Records drawn from a dataset:
• • • •

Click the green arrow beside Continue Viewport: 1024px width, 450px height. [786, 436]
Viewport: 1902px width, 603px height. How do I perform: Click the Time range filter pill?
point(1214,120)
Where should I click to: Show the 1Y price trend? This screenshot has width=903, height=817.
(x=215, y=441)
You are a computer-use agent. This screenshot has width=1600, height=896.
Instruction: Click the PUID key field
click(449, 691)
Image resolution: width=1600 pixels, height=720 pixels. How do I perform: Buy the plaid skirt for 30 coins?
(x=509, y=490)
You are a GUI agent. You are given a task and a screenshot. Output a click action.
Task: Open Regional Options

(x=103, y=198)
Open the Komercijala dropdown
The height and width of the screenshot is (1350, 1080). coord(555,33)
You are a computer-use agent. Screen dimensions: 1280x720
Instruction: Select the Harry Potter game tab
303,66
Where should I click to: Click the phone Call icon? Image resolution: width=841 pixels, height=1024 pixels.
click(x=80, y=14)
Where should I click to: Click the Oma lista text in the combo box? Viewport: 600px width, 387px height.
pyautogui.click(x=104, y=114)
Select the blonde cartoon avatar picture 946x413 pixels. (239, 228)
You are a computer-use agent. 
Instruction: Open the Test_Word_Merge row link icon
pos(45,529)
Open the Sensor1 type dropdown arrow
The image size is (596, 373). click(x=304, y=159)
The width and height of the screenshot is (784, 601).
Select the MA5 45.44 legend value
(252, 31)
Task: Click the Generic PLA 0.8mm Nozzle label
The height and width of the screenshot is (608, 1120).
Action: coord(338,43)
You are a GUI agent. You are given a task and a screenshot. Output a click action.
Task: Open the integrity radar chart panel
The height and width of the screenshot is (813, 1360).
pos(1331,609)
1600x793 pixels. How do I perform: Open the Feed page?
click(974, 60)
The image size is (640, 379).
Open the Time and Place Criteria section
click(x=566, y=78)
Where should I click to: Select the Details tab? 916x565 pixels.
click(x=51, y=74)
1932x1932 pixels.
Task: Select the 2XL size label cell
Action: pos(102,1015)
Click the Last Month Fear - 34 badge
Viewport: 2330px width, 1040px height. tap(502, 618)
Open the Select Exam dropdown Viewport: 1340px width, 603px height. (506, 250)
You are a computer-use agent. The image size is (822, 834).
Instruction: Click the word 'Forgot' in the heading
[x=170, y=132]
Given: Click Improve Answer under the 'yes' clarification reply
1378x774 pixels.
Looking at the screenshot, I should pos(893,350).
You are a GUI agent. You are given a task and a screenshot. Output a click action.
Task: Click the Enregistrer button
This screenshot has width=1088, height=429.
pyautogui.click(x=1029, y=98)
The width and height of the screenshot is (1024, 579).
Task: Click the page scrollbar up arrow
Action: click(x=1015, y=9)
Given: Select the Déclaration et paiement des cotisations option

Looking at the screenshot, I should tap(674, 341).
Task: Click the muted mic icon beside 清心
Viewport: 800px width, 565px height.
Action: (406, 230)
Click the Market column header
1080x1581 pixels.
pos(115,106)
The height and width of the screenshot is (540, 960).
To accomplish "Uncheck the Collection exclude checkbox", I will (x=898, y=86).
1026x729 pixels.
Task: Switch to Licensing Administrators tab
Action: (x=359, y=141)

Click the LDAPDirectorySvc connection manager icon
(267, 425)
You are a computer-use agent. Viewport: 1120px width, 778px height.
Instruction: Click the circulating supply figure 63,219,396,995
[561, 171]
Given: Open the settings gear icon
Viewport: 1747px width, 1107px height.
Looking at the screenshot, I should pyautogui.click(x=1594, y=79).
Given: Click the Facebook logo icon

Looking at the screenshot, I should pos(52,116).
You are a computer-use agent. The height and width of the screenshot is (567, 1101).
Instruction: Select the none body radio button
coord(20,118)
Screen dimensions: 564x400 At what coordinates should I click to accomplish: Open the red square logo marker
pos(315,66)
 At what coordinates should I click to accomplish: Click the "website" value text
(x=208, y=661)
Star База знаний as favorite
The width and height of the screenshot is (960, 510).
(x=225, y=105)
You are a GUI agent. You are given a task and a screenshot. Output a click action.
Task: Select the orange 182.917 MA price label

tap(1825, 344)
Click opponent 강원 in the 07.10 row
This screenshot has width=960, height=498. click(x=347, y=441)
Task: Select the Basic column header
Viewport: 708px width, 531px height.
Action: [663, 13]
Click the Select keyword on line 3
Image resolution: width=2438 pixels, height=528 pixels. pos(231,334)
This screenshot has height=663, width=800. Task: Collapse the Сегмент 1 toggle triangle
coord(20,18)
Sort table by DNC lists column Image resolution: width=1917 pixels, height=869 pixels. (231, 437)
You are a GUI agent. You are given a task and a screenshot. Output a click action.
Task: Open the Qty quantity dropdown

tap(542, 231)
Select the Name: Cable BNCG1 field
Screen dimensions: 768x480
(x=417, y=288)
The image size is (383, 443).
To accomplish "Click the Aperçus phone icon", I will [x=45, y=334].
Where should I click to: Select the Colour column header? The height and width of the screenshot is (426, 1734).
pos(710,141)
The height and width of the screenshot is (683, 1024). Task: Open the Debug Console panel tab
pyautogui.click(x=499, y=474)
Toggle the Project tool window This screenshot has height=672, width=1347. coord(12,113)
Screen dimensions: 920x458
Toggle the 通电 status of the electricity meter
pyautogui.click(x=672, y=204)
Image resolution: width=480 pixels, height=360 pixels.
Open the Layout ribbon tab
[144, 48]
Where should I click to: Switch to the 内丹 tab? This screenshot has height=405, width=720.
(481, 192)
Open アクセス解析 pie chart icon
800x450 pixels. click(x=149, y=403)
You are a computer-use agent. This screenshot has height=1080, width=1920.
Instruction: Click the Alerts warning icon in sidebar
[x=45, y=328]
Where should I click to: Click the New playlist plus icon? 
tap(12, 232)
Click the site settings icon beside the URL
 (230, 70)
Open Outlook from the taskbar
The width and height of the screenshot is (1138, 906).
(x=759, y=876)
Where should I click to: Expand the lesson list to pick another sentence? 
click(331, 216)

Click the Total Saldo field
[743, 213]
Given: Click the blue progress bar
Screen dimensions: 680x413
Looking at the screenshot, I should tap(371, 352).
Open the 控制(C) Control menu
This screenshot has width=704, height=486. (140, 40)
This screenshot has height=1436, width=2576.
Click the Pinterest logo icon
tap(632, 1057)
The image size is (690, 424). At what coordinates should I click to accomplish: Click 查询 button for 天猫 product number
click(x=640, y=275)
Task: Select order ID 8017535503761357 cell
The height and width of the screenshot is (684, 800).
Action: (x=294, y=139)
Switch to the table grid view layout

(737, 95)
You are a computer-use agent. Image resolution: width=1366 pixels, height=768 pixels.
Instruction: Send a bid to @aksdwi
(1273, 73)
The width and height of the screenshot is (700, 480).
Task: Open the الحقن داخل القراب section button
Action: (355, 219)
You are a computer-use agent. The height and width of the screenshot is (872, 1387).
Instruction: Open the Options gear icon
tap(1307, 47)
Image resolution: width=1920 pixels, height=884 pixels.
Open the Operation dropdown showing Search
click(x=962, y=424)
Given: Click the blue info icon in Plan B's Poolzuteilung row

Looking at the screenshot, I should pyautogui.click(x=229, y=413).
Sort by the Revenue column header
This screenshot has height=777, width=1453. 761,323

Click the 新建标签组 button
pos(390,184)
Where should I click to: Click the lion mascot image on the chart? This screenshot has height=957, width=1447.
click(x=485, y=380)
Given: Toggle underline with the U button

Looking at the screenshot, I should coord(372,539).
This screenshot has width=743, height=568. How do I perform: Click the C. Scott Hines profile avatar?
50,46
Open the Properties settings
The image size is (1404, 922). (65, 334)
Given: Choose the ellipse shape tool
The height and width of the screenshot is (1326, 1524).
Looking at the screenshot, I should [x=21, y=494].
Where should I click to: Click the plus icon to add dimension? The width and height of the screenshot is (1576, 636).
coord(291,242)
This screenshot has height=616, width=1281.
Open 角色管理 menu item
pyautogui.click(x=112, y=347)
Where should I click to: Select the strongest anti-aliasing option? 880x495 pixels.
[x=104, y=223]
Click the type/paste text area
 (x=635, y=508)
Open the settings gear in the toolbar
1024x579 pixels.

• • • •

## [Task details]
Reprint exactly the lines above that start at the one with "Screen dimensions: 564x400" and end at the one with "Task: Select the Basic column header", keeping both and adding none.

## [Your response]
Screen dimensions: 564x400 At what coordinates should I click to accomplish: Open the red square logo marker
pos(315,66)
 At what coordinates should I click to accomplish: Click the "website" value text
(x=208, y=661)
Star База знаний as favorite
The width and height of the screenshot is (960, 510).
(x=225, y=105)
You are a GUI agent. You are given a task and a screenshot. Output a click action.
Task: Select the orange 182.917 MA price label

tap(1825, 344)
Click opponent 강원 in the 07.10 row
This screenshot has width=960, height=498. click(x=347, y=441)
Task: Select the Basic column header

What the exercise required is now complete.